Data for this exercise
◆ ◆ ◆ ◆ ◆ ◆ ◆

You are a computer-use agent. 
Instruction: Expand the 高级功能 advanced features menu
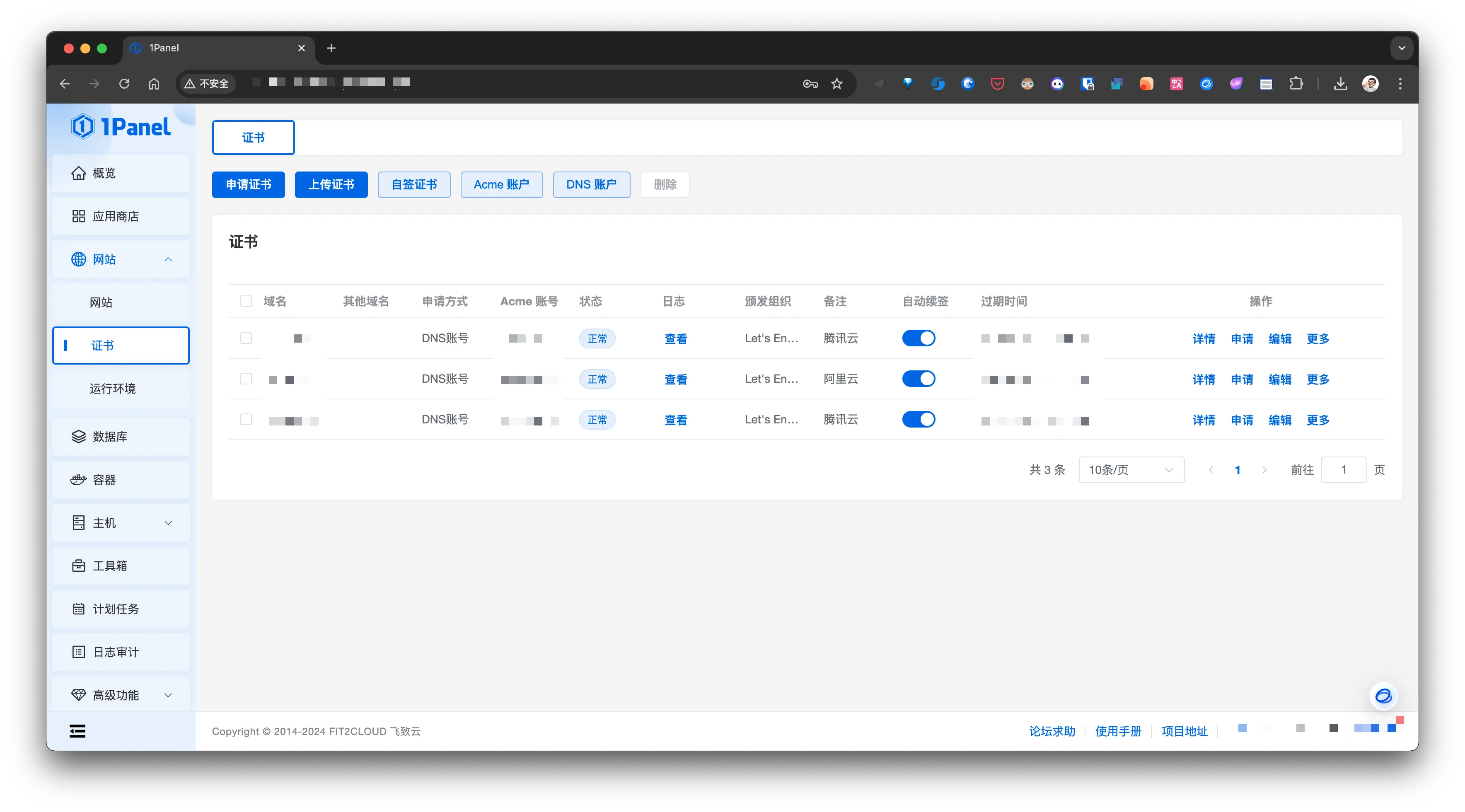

◆ ◆ ◆ ◆ ◆ ◆ ◆

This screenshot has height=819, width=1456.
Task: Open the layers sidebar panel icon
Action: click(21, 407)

◆ ◆ ◆ ◆ ◆ ◆ ◆

What this task involves
Give back, word for word, only the lines above from the line holding "You are a computer-use agent." to the line holding "Instruction: Expand the", both included.

Reply to the exercise
You are a computer-use agent. 
Instruction: Expand the 高级功能 advanced features menu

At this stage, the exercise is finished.